In all 6 patients operated on under these conditions, the postoperative course was uncomplicated. Intensive care unit stay was fewer than 4 days and further recovery was straightforward in the 5 patients who had a radical resection, which indicate that the operative burden of such a complex resection can be well tolerated by selected patients, which is important when one considers surgical resection as a treatment option to gain local control.
Despite these technical aspects and the favorable early postoperative outcome, the main issue that must be debated is the long-term benefit that can be attained with such an extensive operation. The long-term result in the patient who was operated on for metastatic disease was disappointing and shows that the operation was not justified in those circumstances. However, all 5 patients who were operated on for primary lung cancer survived the first year and 3 of 4 were alive after 2 years. None of the patients later had local tumor recurrence, which shows that local tumor control can be achieved with such an extensive resection. Even more, this result was independent of the depth of tumor infiltration into the aortic wall. Conversely, the only 2 patients that are presently free from tumor are the patients who had N1 disease only. All other patients who had single level N2 disease ultimately had systemic tumor relapse, which indicates that the value of the operative procedure as an operation for cure is limited in patients with a higher stage of lymph node involvement.

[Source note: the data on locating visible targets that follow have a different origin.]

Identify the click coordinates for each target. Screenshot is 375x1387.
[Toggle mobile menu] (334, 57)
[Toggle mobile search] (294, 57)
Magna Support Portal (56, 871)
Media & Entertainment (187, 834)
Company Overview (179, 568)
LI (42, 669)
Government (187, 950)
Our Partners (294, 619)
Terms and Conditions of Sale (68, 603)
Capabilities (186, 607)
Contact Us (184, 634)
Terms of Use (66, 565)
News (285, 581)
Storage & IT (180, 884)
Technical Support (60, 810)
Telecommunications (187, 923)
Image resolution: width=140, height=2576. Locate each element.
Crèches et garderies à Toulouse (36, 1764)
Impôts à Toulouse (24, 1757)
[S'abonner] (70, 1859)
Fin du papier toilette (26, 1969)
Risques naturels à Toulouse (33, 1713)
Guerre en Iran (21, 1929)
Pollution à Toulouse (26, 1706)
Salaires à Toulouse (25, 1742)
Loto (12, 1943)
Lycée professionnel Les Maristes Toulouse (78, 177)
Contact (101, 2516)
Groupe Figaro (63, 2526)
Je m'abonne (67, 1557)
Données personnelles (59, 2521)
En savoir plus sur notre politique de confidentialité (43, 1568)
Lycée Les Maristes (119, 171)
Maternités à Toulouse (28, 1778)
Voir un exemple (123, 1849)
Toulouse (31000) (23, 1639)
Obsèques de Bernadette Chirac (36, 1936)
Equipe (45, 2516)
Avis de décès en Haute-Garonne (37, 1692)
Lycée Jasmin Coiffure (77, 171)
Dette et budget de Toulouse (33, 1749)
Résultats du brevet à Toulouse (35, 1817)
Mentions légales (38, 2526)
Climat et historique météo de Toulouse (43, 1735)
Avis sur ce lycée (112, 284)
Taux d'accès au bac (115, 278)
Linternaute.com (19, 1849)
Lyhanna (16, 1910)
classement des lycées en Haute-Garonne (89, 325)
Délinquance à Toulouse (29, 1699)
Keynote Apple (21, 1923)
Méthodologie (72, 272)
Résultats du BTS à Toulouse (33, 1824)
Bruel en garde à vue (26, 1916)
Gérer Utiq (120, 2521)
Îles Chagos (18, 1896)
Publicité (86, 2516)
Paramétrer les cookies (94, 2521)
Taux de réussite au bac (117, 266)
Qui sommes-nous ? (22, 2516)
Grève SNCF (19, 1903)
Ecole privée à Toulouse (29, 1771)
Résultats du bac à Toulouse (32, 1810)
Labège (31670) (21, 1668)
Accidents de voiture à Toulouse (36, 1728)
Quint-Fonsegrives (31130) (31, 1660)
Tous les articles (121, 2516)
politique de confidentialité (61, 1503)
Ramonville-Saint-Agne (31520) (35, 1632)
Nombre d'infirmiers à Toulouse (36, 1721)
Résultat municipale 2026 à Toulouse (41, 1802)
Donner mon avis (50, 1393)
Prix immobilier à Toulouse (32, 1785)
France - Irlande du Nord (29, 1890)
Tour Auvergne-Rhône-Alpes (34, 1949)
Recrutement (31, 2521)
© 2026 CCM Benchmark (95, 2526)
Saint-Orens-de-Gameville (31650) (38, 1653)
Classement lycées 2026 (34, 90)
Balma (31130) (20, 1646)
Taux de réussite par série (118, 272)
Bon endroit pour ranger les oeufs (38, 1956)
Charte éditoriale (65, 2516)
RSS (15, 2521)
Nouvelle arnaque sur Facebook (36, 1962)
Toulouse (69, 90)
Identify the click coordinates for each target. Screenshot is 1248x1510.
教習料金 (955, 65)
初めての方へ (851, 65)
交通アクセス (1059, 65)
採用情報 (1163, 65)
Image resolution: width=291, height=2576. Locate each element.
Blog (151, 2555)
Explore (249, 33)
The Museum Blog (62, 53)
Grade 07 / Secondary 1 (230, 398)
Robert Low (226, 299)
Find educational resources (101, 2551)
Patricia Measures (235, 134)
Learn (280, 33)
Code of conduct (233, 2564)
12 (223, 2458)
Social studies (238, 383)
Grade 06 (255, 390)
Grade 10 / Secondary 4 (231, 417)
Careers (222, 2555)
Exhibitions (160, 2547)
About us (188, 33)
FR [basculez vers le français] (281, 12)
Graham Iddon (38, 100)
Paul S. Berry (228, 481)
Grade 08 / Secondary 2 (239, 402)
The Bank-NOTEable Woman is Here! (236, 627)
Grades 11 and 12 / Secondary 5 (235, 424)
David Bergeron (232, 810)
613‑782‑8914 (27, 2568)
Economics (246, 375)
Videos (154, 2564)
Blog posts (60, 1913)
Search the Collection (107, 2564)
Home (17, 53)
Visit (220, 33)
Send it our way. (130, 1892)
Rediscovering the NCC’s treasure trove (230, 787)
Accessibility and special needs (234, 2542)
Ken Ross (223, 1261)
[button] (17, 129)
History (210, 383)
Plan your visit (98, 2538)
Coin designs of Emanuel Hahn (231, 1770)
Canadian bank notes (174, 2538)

A major deficiency in this study was that only the last patient received preoperative and postoperative chemotherapy. For neoadjuvant chemotherapy, an improvement in survival of approximately double has been reported for patients with stage III non-small cell lung carcinoma in several studies [6]. Roth [7] demonstrated a highly significant improvement in 3-year survival for patients with stage IIIA disease who received chemotherapy and resection (56%) compared with those who had resection alone (15%). For patients operated on with use of cardiopulmonary bypass, adjuvant chemotherapy could have a specific role in prophylaxis or therapy of potential micrometastasis. Conversely, there is a significantly higher mortality rate for patients who have pneumonectomy after neoadjuvant chemotherapy [8].
When analyzing the results obtained with surgical resection in these patients, one must compare them with the results described for chemoradiotherapy alone in patients with stage IIIB disease. In general the latter are poor and mean survival time is 8 to 14 months [9, 10]. However, it is difficult to compare results of operated patients, who necessarily have a complete and exact intrathoracic staging, with results of patients who were treated with chemoradiation therapy alone. In addition, most studies of chemoradiation therapy for stage IIIB disease are comprised of a heterogeneous group of patients, who belong to stage IIIB because of either advanced N2 disease or T4 tumor size.
The present group of patients were highly selected, and we have treated other patients with aortic infiltration during the same time, who were withdrawn from operation because of extensive N2 disease or significantly compromised lung function.
We demonstrated that the combined resection of lung tumors with the infiltrated segment of the thoracic aorta with the use of cardiopulmonary bypass can be performed with reasonable morbidity and mortality rates. Local tumor control can be achieved for primary non-small cell lung tumors with N1 or single level N2 disease; however, long-term results are limited by systemic relapse. Chemotherapy, most likely in its neoadjuvant form, should therefore be added routinely as part of the treatment protocol.